> _Task brief_: Lay out each line of the data below as a Markdown table with a Row column for the row number and a Text column for the line itself, skipping blank lines. Leave the pictures out of the answer.

> _Information provided_:
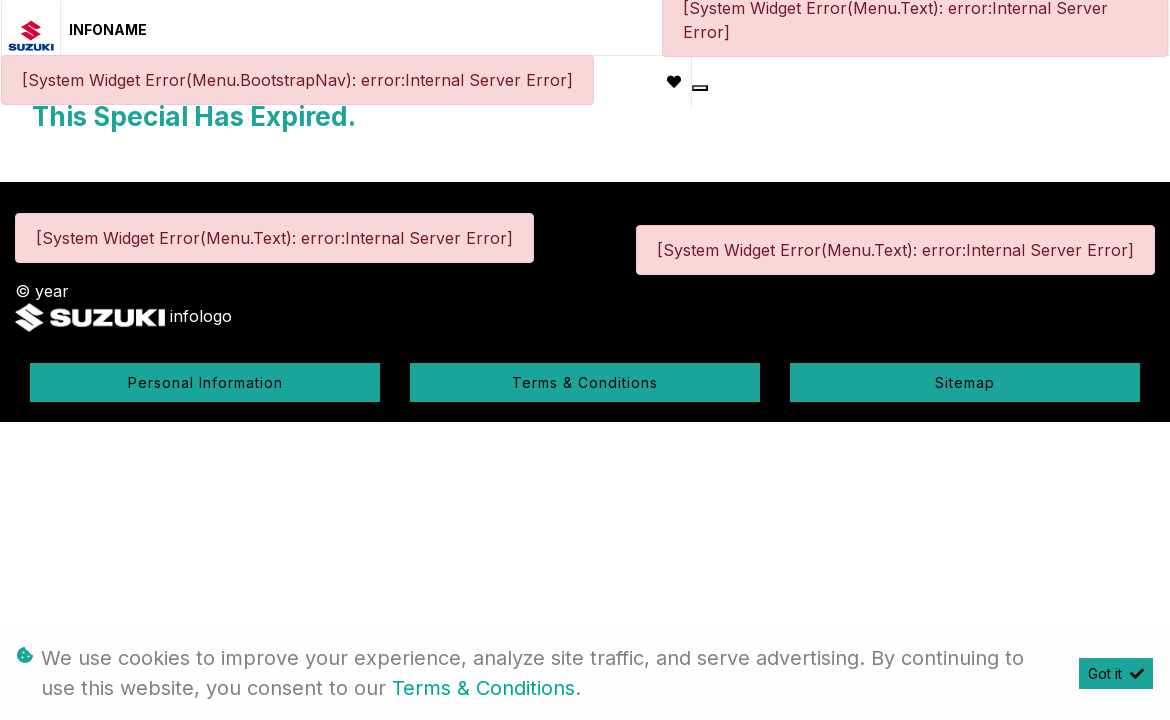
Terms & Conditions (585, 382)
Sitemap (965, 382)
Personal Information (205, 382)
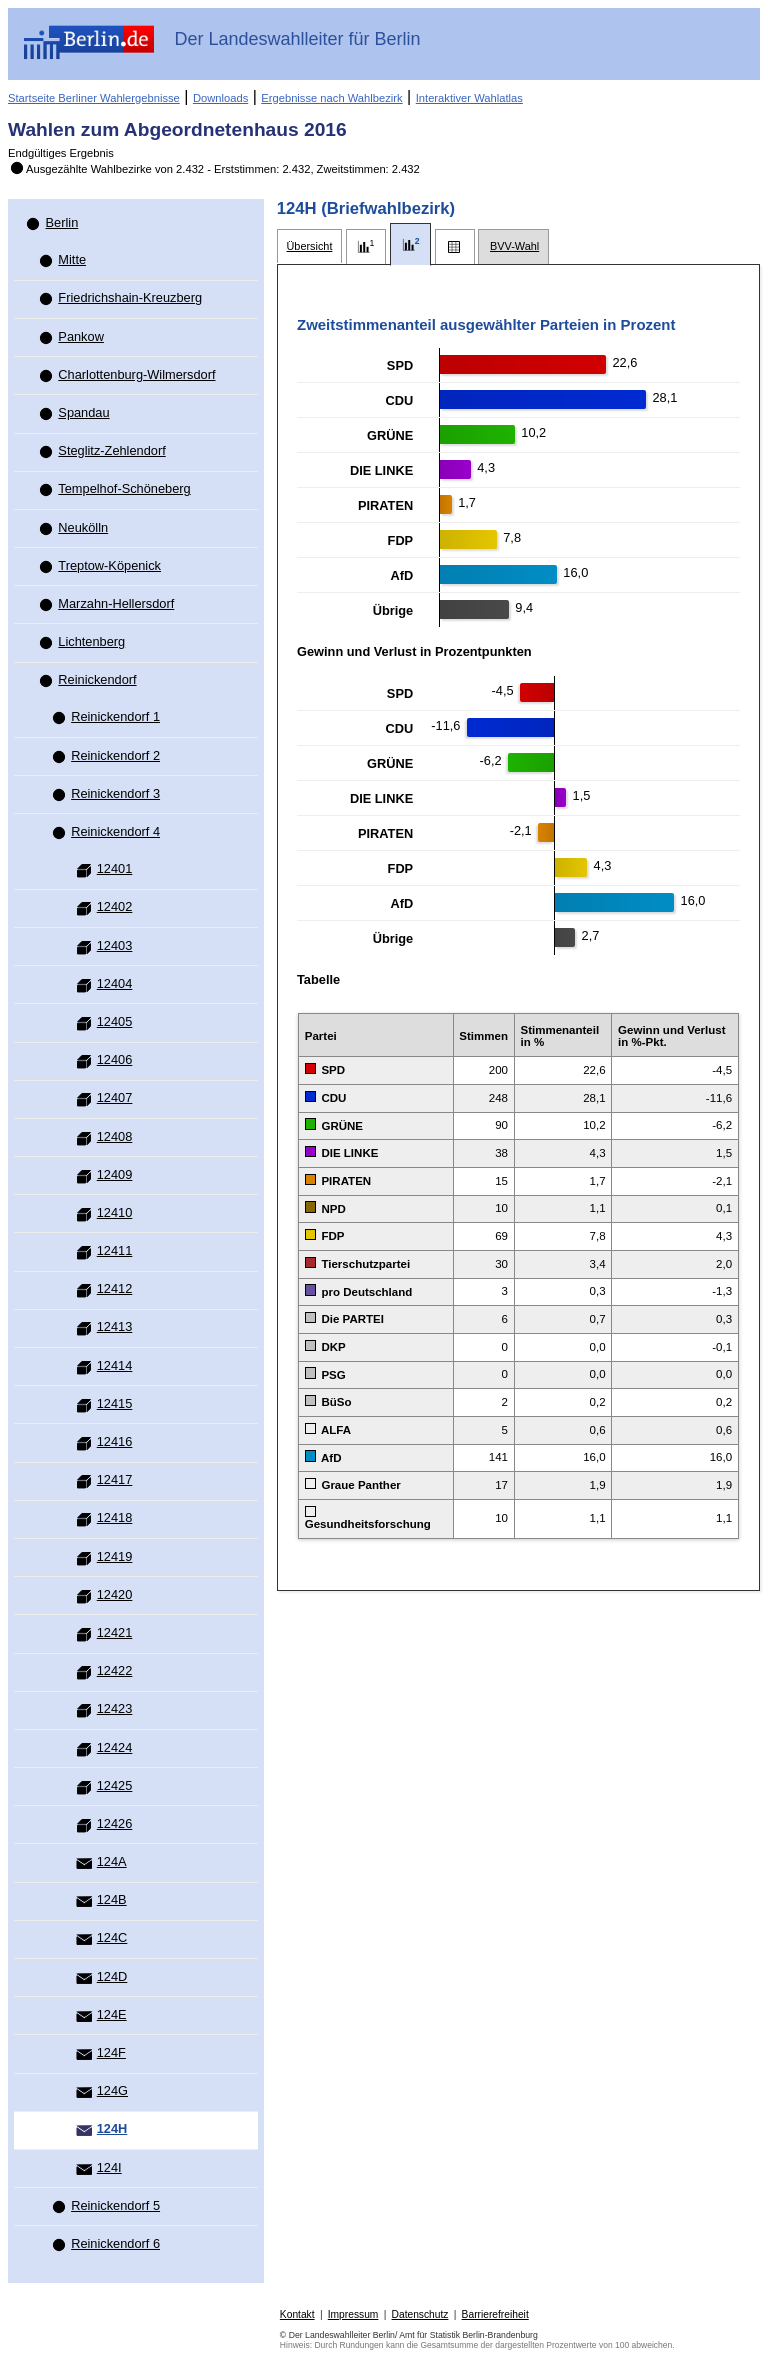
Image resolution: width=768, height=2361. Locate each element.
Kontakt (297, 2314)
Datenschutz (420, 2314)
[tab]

> _Result_:
| Row | Text |
|---|---|
| 1 | Terms & Conditions (585, 382) |
| 2 | Sitemap (965, 382) |
| 3 | Personal Information (205, 382) |
| 4 | Image resolution: width=768, height=2361. Locate each element. |
| 5 | Kontakt (297, 2314) |
| 6 | Datenschutz (420, 2314) |
| 7 | [tab] |